With ever-increasing federal intervention in state affairs, delineations between Lyndon Baines Johnson’s “Creative Federalism” and Bill Clinton’s “New Age Federalism” have lost meaning, denoting pale differences between degrees of federal hegemony. The federal bureaucratic expansion has made some conservatives nervous that the welfare state will irreversibly centralize government into small department kingdoms, headed by unelected bureaucratic kingpins. “If you strip all the legalese here that shrouds the debate,” asserted Georgetown Law Professor David Vladeck at a September 12 Senate Judiciary hearing, “what is going on here is that the administration is pushing silently and behind closed regulatory agency doors a public policy campaign that I don’t think they could get through Congress.” In other words, Vladeck believes that administration officials are circumventing the legislative process in an attempt to institute special interest policies. Vladeck was responding to several recent court battles, in which the defendant corporations claimed consumer liability immunity using federal agency regulations.
Proponents of allowing the use of the 2006 Food and Drug Administration (FDA) preamble to preempt state tort laws argue that preemption largely benefits American society, enhancing economic and legal cohesion throughout the states. Attorney Alan Untereiner, representing the U.S. Chamber of Commerce, testified at the hearing that “Congress should not allow controversies over a limited subset of preemption cases or administrative decisions to drive far-reaching changes to this important area of law,” because a Congressional overreaction to a few, isolated cases could damage the administration’s ability to enforce legislation. “So long as Congress delegates the power to regulate generally to the agencies in its organic statute, then that implication of power… also implies the method with which to regulate, including to preempt where necessary by express provision within the regulation,” asserted Georgetown Law Professor Viet Dinh (emphasis added). Therefore, Congressional action should center around containing these abuses, rather than codifying broad-sweeping institutional reforms.
Some might ask how America has reached the point where bureaucratic officials combine the powers of implementation (executive), rule-making (pseudo-legislative), and trials (pseudo-judicial) within a single branch. Few realize that the creation of the bureaucracy was an implied presidential power contained in Article 2 of the U.S. Constitution, which asserts that the president has the duty to “take care that the laws be faithfully executed.” Congress retains the power to dissolve, regulate, or de-fund departments, but such actions are rare. As a whole, Viet Dinh’s testimony seemed to imply that the process would work itself out naturally, as Congress dealt with discrete bureaucratic abuses of power. But Senator Patrick Leahy (D-Vermont), Judiciary Committee Chairman, treated such optimism with skepticism. “. . .It’s not quite as simple. I agree with you on the basic theory. The reality is a lot more difficult than the theory,” argued Senator Leahy. He cited many political barriers to Congressional action, including the need for a supermajority to overcome presidential veto, political fragmentation, and legislative deal-making. In addition, Congress lacks the power and resources to patrol every bureaucratic ruling during the year. It must instead rely on a “fire alarm” policy, in which egregious abuses by bureaucratic officials are corrected when they receive public notice, such as in the case of the Walter Reed Hospital scandal. In addition, the federal government has repeatedly demonstrated that it has difficulties with maintenance?why would this issue be any different?
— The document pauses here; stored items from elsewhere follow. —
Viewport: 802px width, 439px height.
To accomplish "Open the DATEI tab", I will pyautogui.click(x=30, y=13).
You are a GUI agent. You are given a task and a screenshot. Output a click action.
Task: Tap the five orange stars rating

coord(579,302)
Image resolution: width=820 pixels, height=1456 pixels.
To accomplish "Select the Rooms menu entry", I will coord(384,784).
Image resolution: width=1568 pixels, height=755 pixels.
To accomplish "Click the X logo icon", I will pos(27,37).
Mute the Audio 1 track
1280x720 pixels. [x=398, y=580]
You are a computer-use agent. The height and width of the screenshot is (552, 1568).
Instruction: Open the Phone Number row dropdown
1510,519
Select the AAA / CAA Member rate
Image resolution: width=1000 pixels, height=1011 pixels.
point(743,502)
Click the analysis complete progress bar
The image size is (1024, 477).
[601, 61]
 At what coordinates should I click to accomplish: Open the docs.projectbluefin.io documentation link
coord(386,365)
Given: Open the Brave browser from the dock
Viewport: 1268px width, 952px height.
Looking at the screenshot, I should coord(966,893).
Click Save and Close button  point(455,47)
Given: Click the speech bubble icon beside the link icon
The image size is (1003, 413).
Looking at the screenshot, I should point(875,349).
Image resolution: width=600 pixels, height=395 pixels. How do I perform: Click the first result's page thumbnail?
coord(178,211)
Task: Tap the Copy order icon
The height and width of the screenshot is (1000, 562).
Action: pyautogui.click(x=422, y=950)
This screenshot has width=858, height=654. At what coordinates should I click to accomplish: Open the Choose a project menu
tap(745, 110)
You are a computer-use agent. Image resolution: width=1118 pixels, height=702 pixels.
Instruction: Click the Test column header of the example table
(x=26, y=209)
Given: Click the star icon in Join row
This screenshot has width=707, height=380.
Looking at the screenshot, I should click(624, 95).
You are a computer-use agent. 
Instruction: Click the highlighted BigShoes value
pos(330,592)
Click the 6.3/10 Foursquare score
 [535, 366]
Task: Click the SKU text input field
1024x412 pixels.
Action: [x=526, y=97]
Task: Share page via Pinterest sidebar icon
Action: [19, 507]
Opponents of the FDA unilateral rulemaking argue that this issue extends much farther than traditional interpretations of the federal supremacy clause, and that the FDA and other agencies have exceeded their congressional authority. The National Conference of State Legislatures is “not anti-preemption. . .But what we are sir, is we are pro-process. We want to be included in the dialogue,” asserted NCSL President Donna Stone (DE R-32). The actions taken by the FDA behind closed doors among a group of non-elected bureaucrats, she argues, undermine the democratic system by placing preemptive law in the hands of unaccountable civil servants with a special interest constituency. She considers transparency central to good government. “We believe that an open process benefits everyone, it allows a better way to share information, and?I think?ultimately it results in much better policymaking,” argued Stone.
However, in the short run, the FDA 2006 preamble ruling has evoked a return to pre-1990’s tort policy, before frivolous lawsuits involving coffee burns or ladder injuries overtook the courts. Prior to the 1990’s tobacco lawsuits, the courts had been traditionally reluctant to award damages based on the side effects of consumer products which were not the result of manufacturing defects. The successful tobacco-related plaintiffs of the 1990’s were actually won by state Attorney Generals, not average citizens, who were suing to offset medical expenses that tobacco use had shifted onto the welfare state. The courts’ reliance on the FDA preamble, regardless of its justification, may serve as a means to reestablish limitations on consumer lawsuits.